▶ [Task goal]:
The expected output is the data below, character for character, without its pictures.

▶ [Data]:
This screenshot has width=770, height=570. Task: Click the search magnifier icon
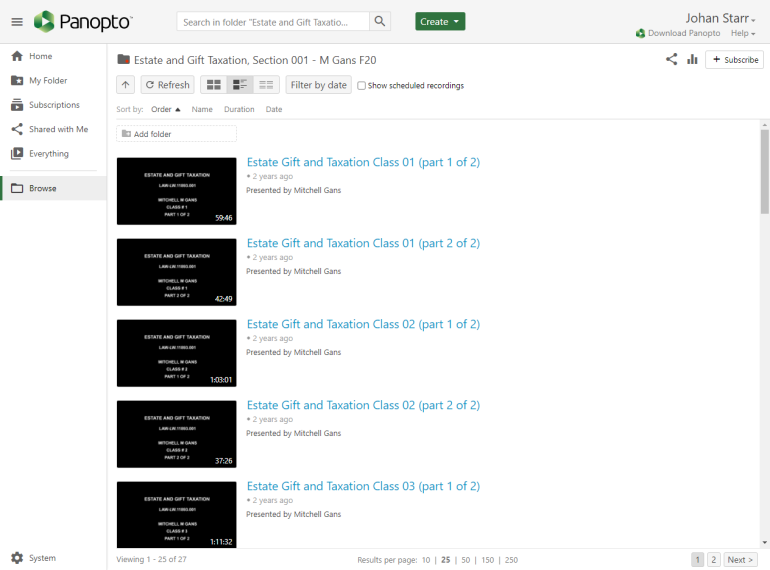380,22
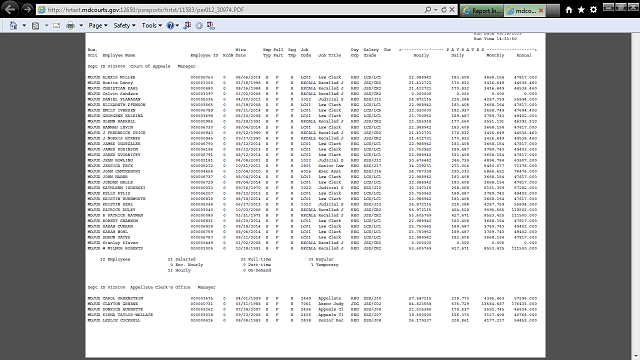Viewport: 640px width, 360px height.
Task: Send to OneNote using the first purple icon
Action: tap(187, 25)
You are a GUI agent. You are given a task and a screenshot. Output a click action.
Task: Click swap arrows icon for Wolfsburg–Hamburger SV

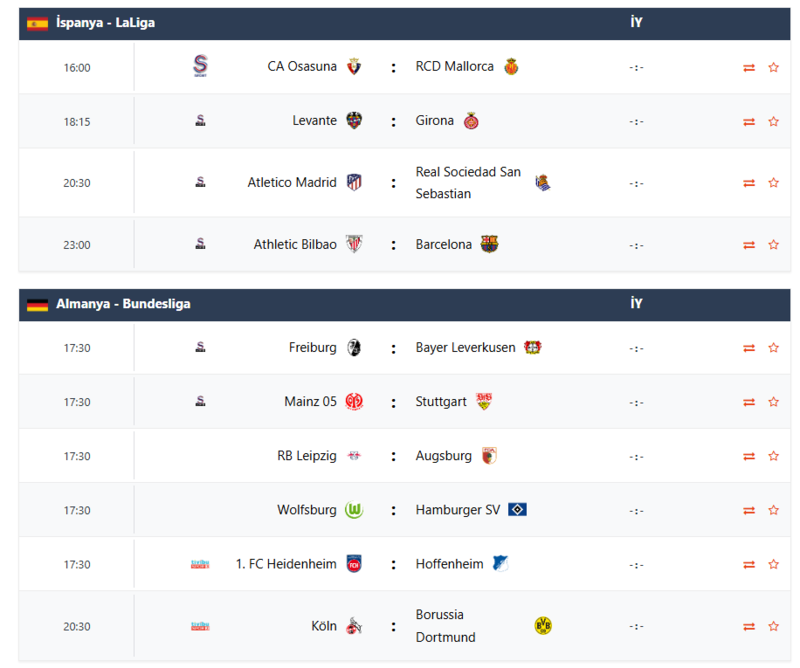(x=749, y=510)
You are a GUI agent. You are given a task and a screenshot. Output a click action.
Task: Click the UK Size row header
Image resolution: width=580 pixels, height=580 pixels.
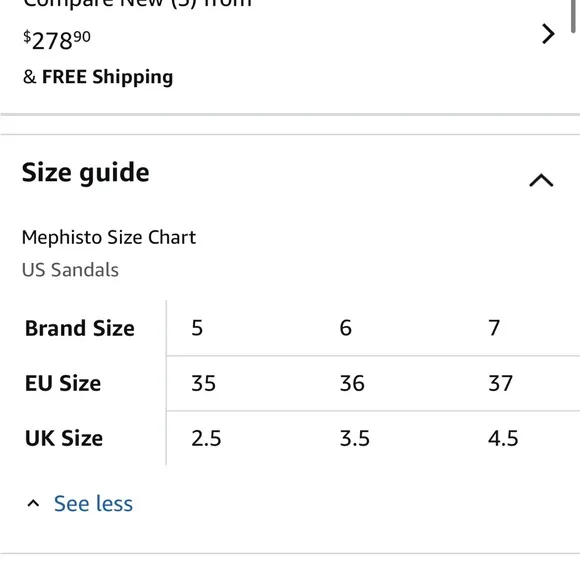[64, 438]
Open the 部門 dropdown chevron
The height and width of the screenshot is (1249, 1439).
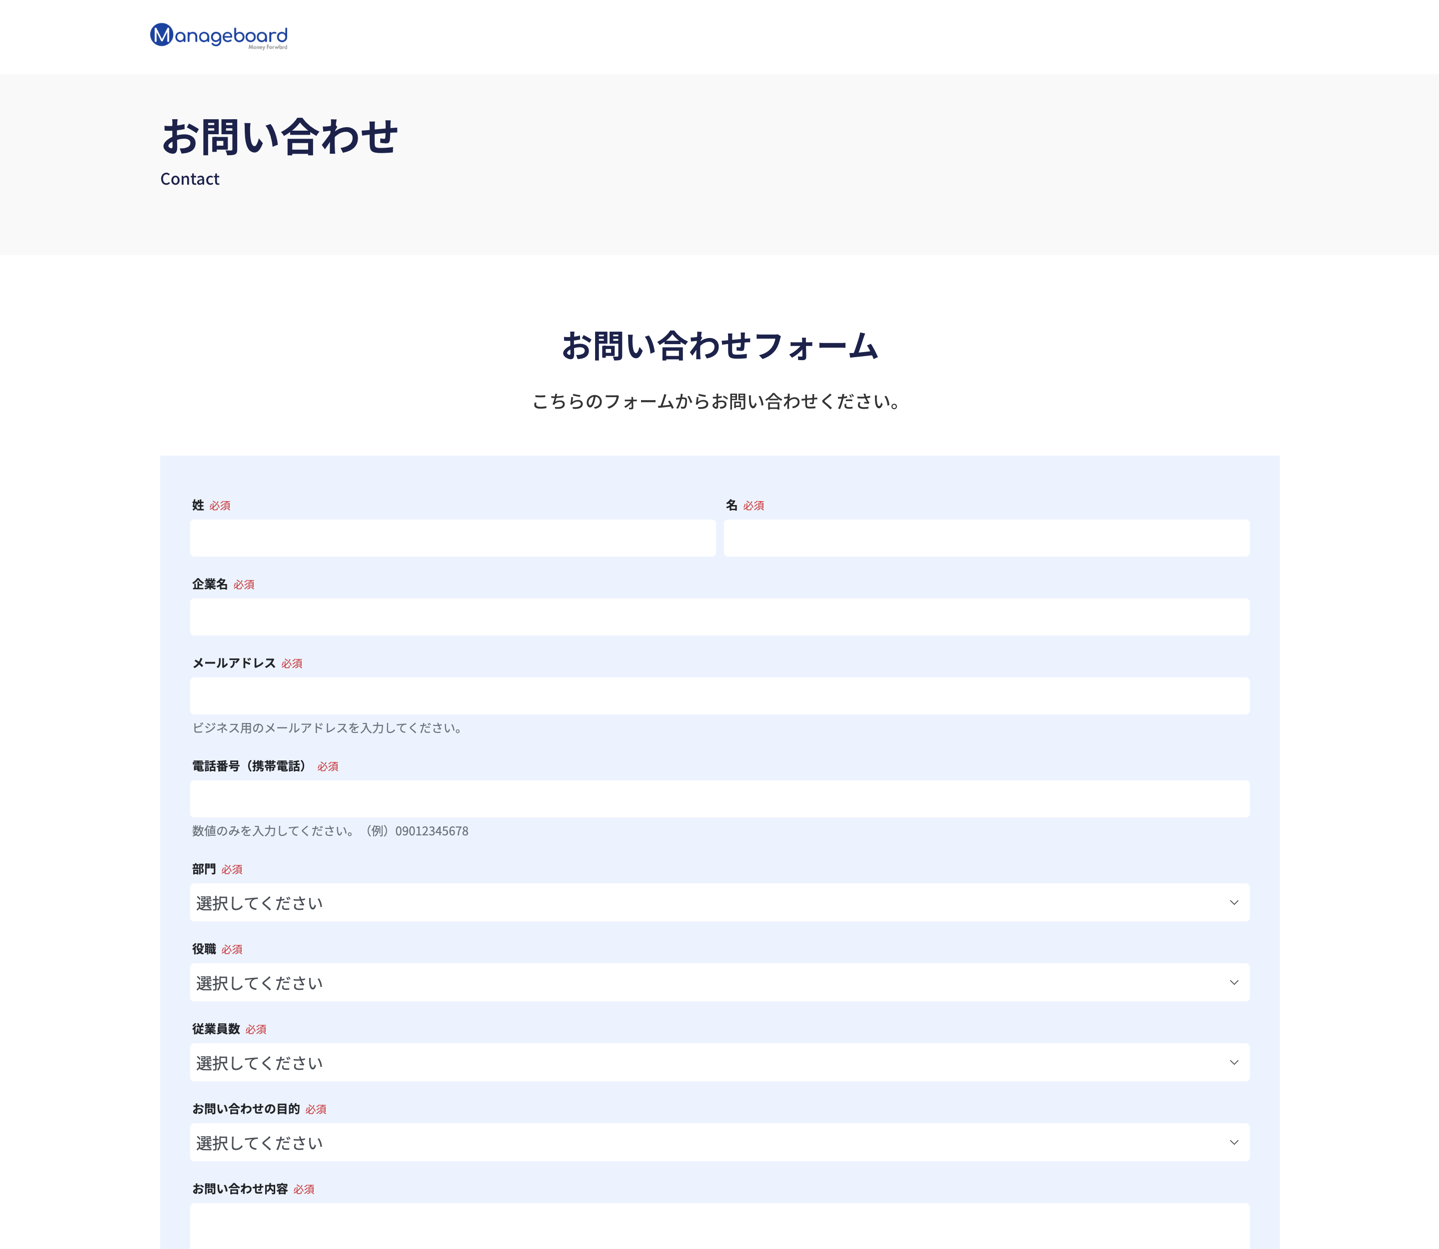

▶ [Finished exercise]:
This screenshot has width=770, height=570. Task: Click the search magnifier icon
380,22
Viewport: 640px width, 360px height.
Task: Send to OneNote using the first purple icon
Action: tap(187, 25)
You are a GUI agent. You are given a task and a screenshot. Output a click action.
Task: Click swap arrows icon for Wolfsburg–Hamburger SV

(x=749, y=510)
You are a GUI agent. You are given a task and a screenshot. Output a click action.
Task: Click the UK Size row header
Image resolution: width=580 pixels, height=580 pixels.
[64, 438]
Open the 部門 dropdown chevron
The height and width of the screenshot is (1249, 1439).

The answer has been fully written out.